Cet ancien banquier de Wall Street a échappé de peu le mois dernier à une tentative de destitution à propos d'une affaire de corruption grâce à l'appui des partisans de Fujimori au Congrès. Il a gracié Fujimori trois jours plus tard.

L'ancien président, qui est âgé de 79 ans, a purgé moins de la moitié de la peine de 25 ans de prison à laquelle il a été condamné pour corruption et crimes contre l'humanité. Fujimori a organisé les escadrons de la mort qui ont combattu l'insurrection maoïste du Sentier lumineux sous sa présidence populiste entre 1990 et 2000.

EXPLOITATION SAUVAGE

Les opposants et de Fujimori et de Kuczynski espèrent entendre une condamnation des violations de droits de l'homme et de la corruption de la part du pape, même en termes généraux.

"Espérons que le pape fera montre de solidarité avec les victimes", a déclaré Gisela Ortiz, militante des droits de l'homme dont le frère était l'un des neuf étudiants tués dans un massacre de civils que Fujimori a été reconnu coupable d'avoir ordonné.

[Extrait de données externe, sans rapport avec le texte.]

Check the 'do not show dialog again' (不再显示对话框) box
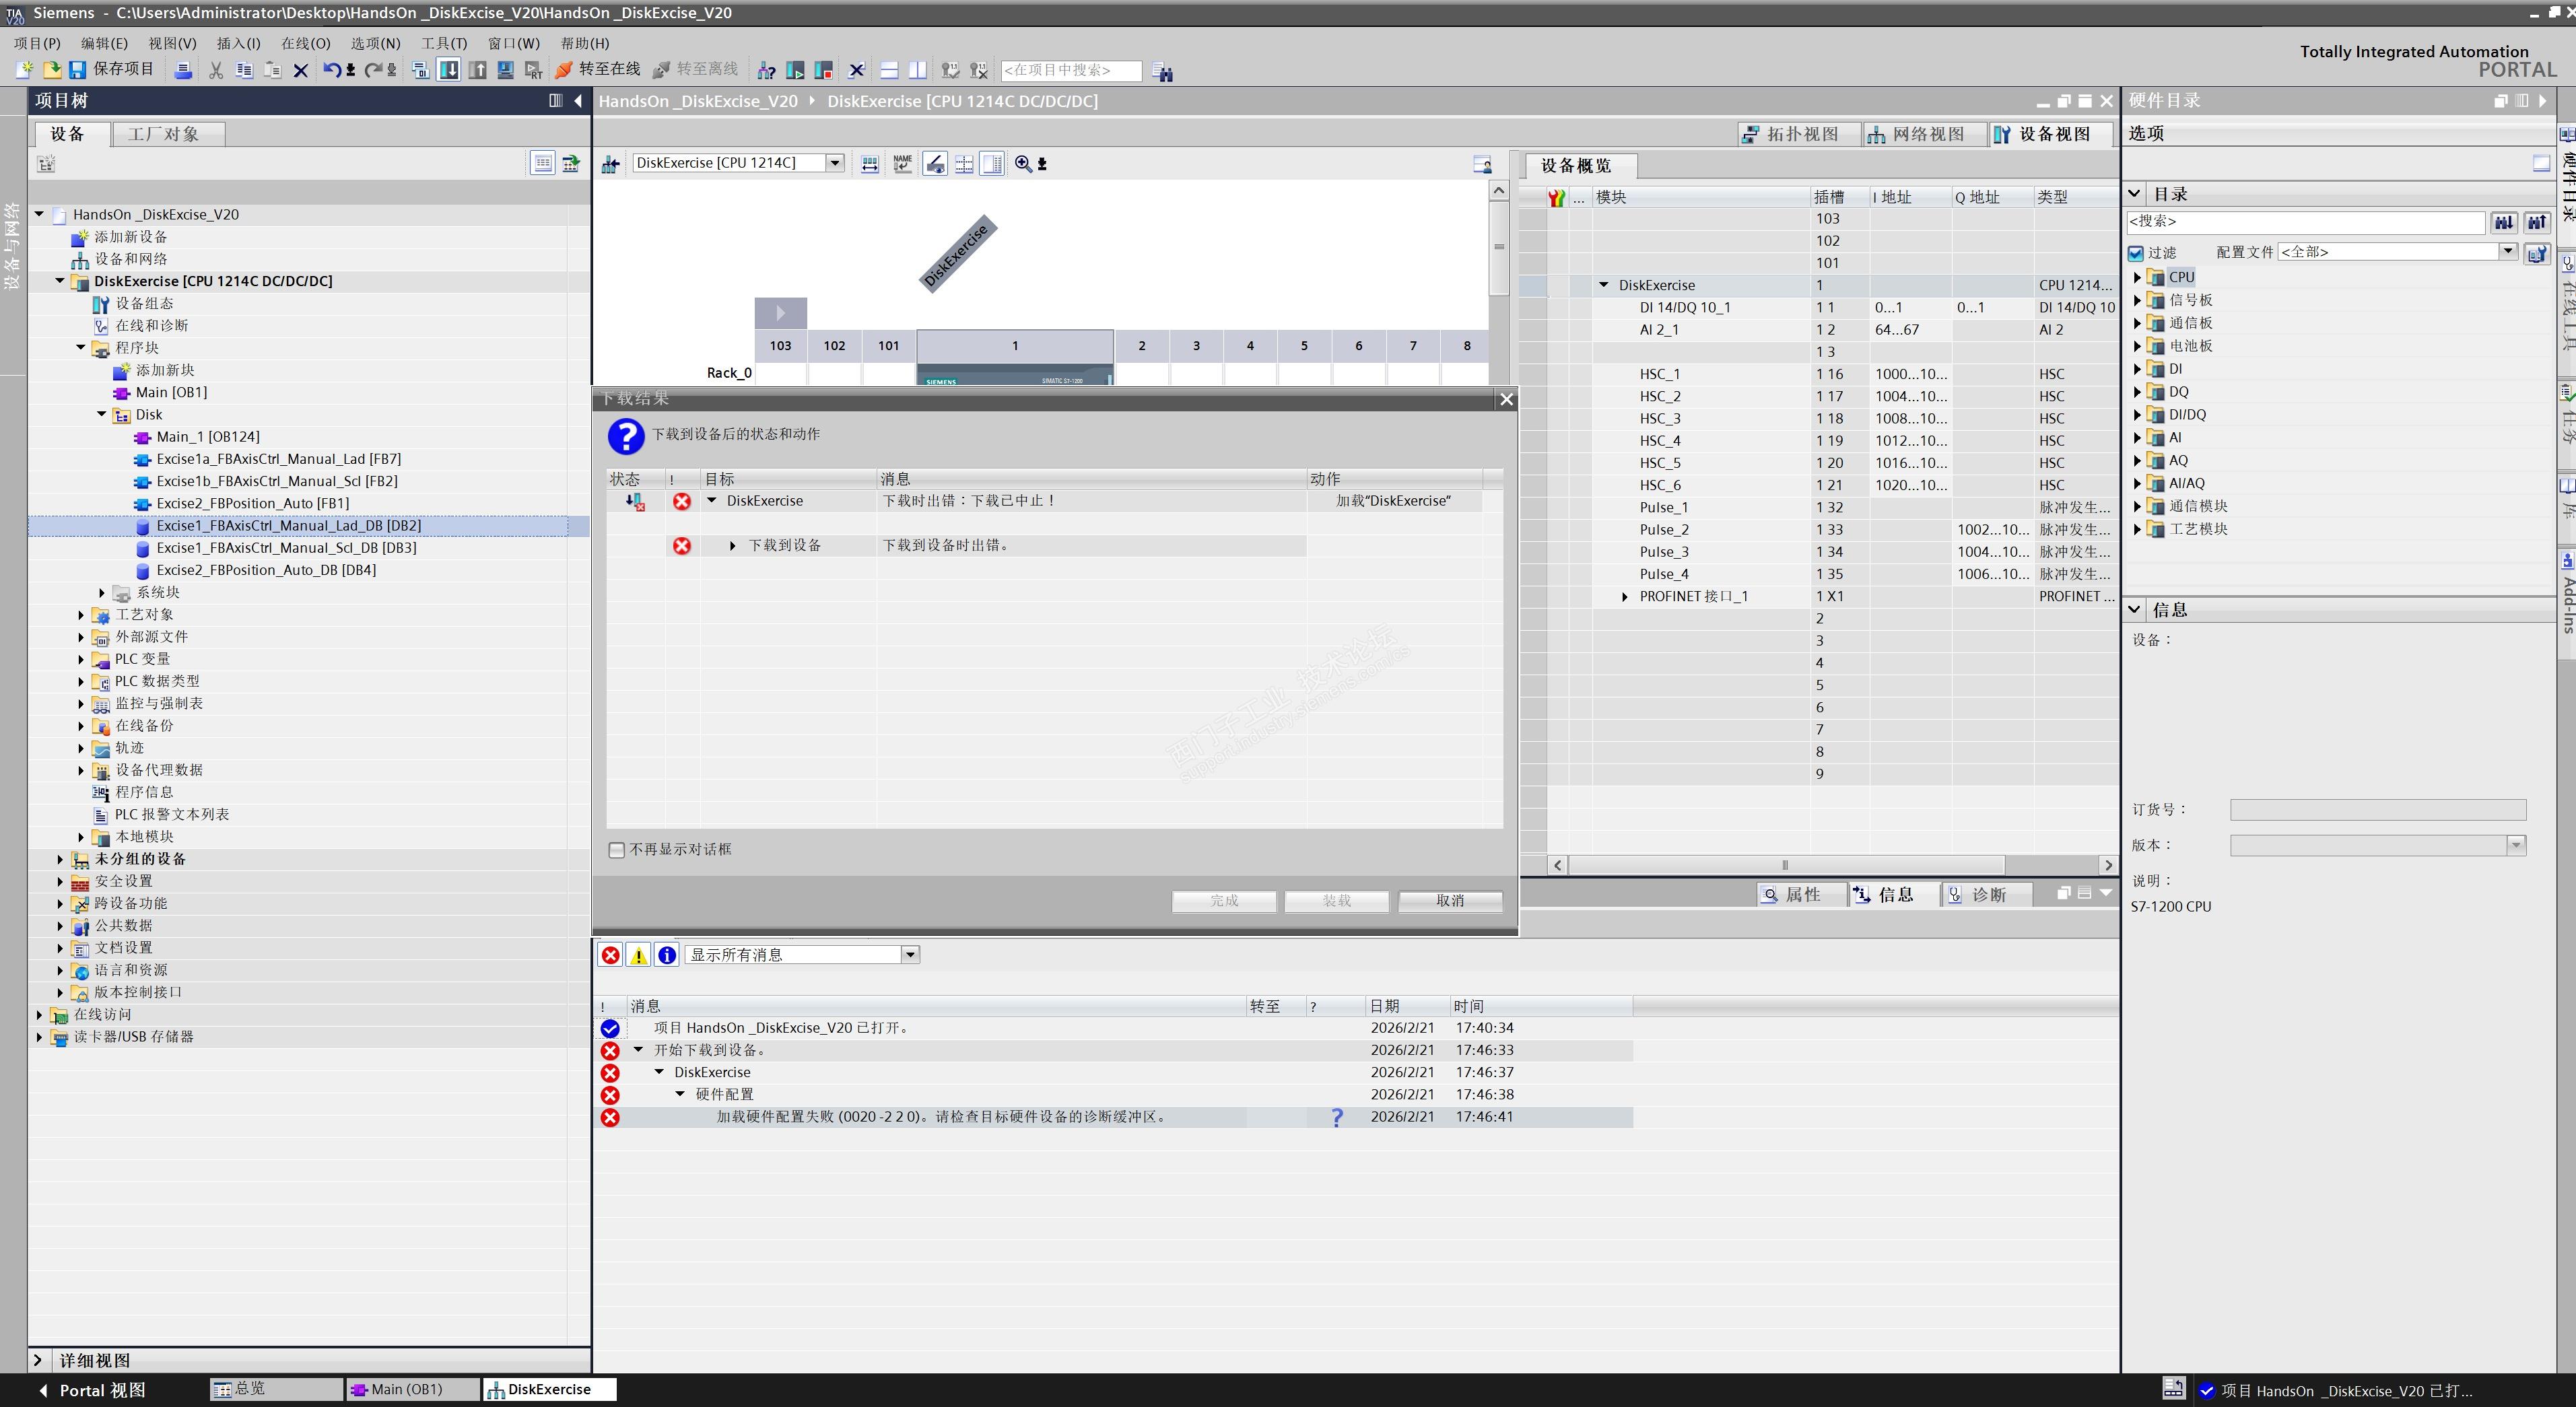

Rosa Rojas, qui a perdu son mari et son fils de huit ans, tués dans le cadre des combats de Fujimori contre le Sentier lumineux, souhaite elle aussi rencontrer Jorge Mario Bergoglio.

La question des droits de l'homme devrait également être évoquée lors de la visite de François à Puerto Maldonado, dans la forêt amazonienne. Le souverain pontife devrait évoquer les risques encourus par les populations locales : exploitation sauvage des mines d'or, exploitation forestière illégale et trafic de drogue.

Avant sa visite au Pérou, François a ordonné la semaine dernière la prise de contrôle d'une société catholique péruvienne, Sodalitium Christianae Vitae (SCV), fondée en 1971 pour s'opposer à la "théologie de la libération" qui met les pauvres au premier plan et dont le fondateur, Luis Figari, un laïque, doit être jugé cette année pour violences sexuelles sur mineurs.

Selon un rapport interne à SCV établi l'an dernier, Luis Figari et trois autres dirigeants ont agressé sexuellement 19 mineurs ainsi que dix adultes. La plupart des faits dont ils sont soupçonnés ont été commis entre les années 70 et 2000.

Ce voyage en Amérique du Sud sera le 22e déplacement à l'étranger de François qui a été élu pape en mars 2013 et le sixième sur le continent qui l'a vu naître.

Le pape ne s'est jamais encore rendu dans son pays natal, l'Argentine. De ce fait, les autorités chiliennes s'attendent à voir arriver plusieurs dizaines de milliers d'Argentins la semaine prochaine dans l'une des trois villes que visitera le pape : Santiago, Temuco et Iquique.

Quand le pape survolera l'Argentine en direction du Chili, il enverra un message de son avion au chef de l'Etat, a indiqué son porte-parole.

"Ce devrait être un télégramme intéressant", a indiqué Greg Burke. (Avec Antonio de la Jara à Santiago, Mitra Taj à Lima, Carline Stauffer à Buenos Aires; Danielle Rouquié pour le service français)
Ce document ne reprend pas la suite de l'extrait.